Exercise aim: Please output the entries below without altering a single character.

Stored data:
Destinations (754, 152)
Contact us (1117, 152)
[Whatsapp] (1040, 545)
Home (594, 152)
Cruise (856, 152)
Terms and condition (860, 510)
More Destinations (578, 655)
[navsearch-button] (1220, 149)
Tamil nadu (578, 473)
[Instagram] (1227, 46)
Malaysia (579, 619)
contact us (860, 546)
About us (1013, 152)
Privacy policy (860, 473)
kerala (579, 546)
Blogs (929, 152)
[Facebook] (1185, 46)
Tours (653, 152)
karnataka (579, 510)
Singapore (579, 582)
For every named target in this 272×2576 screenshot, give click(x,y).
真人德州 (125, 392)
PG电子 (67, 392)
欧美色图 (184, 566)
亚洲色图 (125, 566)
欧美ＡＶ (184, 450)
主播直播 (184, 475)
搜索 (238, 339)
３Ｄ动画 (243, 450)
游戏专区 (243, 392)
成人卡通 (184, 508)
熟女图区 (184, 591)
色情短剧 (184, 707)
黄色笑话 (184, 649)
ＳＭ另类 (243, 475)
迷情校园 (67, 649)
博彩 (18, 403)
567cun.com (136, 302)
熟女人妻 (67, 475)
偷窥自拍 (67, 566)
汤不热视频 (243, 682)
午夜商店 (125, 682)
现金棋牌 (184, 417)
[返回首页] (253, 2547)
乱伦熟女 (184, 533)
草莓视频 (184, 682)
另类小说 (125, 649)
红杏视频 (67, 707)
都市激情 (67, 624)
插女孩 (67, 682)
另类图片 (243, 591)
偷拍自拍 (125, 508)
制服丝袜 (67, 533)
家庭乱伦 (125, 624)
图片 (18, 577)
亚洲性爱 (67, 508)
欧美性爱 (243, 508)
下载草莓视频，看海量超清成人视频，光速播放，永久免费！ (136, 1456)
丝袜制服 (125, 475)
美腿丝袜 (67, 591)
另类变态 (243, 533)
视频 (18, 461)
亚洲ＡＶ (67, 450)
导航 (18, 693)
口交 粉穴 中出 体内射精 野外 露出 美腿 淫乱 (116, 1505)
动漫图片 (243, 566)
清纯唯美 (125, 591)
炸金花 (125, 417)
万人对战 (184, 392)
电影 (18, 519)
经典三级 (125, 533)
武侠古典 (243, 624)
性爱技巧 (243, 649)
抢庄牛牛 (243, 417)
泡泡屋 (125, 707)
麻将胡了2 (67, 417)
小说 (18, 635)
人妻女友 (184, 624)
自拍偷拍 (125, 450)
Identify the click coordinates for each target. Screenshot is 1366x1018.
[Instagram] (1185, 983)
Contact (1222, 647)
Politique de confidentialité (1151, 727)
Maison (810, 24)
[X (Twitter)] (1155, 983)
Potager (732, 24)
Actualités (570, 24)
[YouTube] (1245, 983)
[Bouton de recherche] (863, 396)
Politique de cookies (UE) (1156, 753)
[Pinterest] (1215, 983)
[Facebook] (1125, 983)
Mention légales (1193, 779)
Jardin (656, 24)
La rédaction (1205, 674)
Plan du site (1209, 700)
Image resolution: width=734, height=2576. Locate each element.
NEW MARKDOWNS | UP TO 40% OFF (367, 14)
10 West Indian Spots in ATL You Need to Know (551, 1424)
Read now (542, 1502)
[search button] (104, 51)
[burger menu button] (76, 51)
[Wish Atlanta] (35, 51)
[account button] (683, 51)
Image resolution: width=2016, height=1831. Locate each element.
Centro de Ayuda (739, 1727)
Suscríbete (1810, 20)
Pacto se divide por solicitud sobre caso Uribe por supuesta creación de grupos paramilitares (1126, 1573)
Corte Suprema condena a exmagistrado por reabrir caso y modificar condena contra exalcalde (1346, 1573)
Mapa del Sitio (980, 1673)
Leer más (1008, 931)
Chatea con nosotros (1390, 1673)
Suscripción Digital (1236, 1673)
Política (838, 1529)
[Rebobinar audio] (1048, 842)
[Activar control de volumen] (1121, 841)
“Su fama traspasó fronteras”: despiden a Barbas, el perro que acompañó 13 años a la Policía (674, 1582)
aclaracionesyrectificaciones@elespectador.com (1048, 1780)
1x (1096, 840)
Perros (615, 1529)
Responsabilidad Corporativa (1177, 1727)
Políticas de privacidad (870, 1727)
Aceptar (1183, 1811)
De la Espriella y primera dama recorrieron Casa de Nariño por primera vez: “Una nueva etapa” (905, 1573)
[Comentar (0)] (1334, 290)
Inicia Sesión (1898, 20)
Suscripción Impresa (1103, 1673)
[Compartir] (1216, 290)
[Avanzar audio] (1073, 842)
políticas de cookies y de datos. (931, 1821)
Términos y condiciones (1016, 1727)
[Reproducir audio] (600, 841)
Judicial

Task solution:
Destinations (754, 152)
Contact us (1117, 152)
[Whatsapp] (1040, 545)
Home (594, 152)
Cruise (856, 152)
Terms and condition (860, 510)
More Destinations (578, 655)
[navsearch-button] (1220, 149)
Tamil nadu (578, 473)
[Instagram] (1227, 46)
Malaysia (579, 619)
contact us (860, 546)
About us (1013, 152)
Privacy policy (860, 473)
kerala (579, 546)
Blogs (929, 152)
[Facebook] (1185, 46)
Tours (653, 152)
karnataka (579, 510)
Singapore (579, 582)
For every named target in this 272×2576 screenshot, give click(x,y).
真人德州 (125, 392)
PG电子 (67, 392)
欧美色图 (184, 566)
亚洲色图 (125, 566)
欧美ＡＶ (184, 450)
主播直播 (184, 475)
搜索 (238, 339)
３Ｄ动画 (243, 450)
游戏专区 (243, 392)
成人卡通 (184, 508)
熟女图区 (184, 591)
色情短剧 (184, 707)
黄色笑话 (184, 649)
ＳＭ另类 (243, 475)
迷情校园 (67, 649)
博彩 (18, 403)
567cun.com (136, 302)
熟女人妻 (67, 475)
偷窥自拍 (67, 566)
汤不热视频 (243, 682)
午夜商店 (125, 682)
现金棋牌 (184, 417)
[返回首页] (253, 2547)
乱伦熟女 (184, 533)
草莓视频 (184, 682)
另类小说 (125, 649)
红杏视频 (67, 707)
都市激情 (67, 624)
插女孩 (67, 682)
另类图片 (243, 591)
偷拍自拍 (125, 508)
制服丝袜 (67, 533)
家庭乱伦 (125, 624)
图片 (18, 577)
亚洲性爱 (67, 508)
欧美性爱 (243, 508)
下载草莓视频，看海量超清成人视频，光速播放，永久免费！ (136, 1456)
丝袜制服 (125, 475)
美腿丝袜 (67, 591)
另类变态 (243, 533)
视频 (18, 461)
亚洲ＡＶ (67, 450)
导航 (18, 693)
口交 粉穴 中出 体内射精 野外 露出 美腿 淫乱 (116, 1505)
动漫图片 (243, 566)
清纯唯美 (125, 591)
炸金花 (125, 417)
万人对战 (184, 392)
电影 (18, 519)
经典三级 (125, 533)
武侠古典 (243, 624)
性爱技巧 (243, 649)
抢庄牛牛 (243, 417)
泡泡屋 (125, 707)
麻将胡了2 (67, 417)
小说 (18, 635)
人妻女友 (184, 624)
自拍偷拍 (125, 450)
Identify the click coordinates for each target. Screenshot is 1366x1018.
[Instagram] (1185, 983)
Contact (1222, 647)
Politique de confidentialité (1151, 727)
Maison (810, 24)
[X (Twitter)] (1155, 983)
Potager (732, 24)
Actualités (570, 24)
[YouTube] (1245, 983)
[Bouton de recherche] (863, 396)
Politique de cookies (UE) (1156, 753)
[Pinterest] (1215, 983)
[Facebook] (1125, 983)
Mention légales (1193, 779)
Jardin (656, 24)
La rédaction (1205, 674)
Plan du site (1209, 700)
Image resolution: width=734, height=2576. Locate each element.
NEW MARKDOWNS | UP TO 40% OFF (367, 14)
10 West Indian Spots in ATL You Need to Know (551, 1424)
Read now (542, 1502)
[search button] (104, 51)
[burger menu button] (76, 51)
[Wish Atlanta] (35, 51)
[account button] (683, 51)
Image resolution: width=2016, height=1831. Locate each element.
Centro de Ayuda (739, 1727)
Suscríbete (1810, 20)
Pacto se divide por solicitud sobre caso Uribe por supuesta creación de grupos paramilitares (1126, 1573)
Corte Suprema condena a exmagistrado por reabrir caso y modificar condena contra exalcalde (1346, 1573)
Mapa del Sitio (980, 1673)
Leer más (1008, 931)
Chatea con nosotros (1390, 1673)
Suscripción Digital (1236, 1673)
Política (838, 1529)
[Rebobinar audio] (1048, 842)
[Activar control de volumen] (1121, 841)
“Su fama traspasó fronteras”: despiden a Barbas, el perro que acompañó 13 años a la Policía (674, 1582)
aclaracionesyrectificaciones@elespectador.com (1048, 1780)
1x (1096, 840)
Perros (615, 1529)
Responsabilidad Corporativa (1177, 1727)
Políticas de privacidad (870, 1727)
Aceptar (1183, 1811)
De la Espriella y primera dama recorrieron Casa de Nariño por primera vez: “Una nueva etapa” (905, 1573)
[Comentar (0)] (1334, 290)
Inicia Sesión (1898, 20)
Suscripción Impresa (1103, 1673)
[Compartir] (1216, 290)
[Avanzar audio] (1073, 842)
políticas de cookies y de datos. (931, 1821)
Términos y condiciones (1016, 1727)
[Reproducir audio] (600, 841)
Judicial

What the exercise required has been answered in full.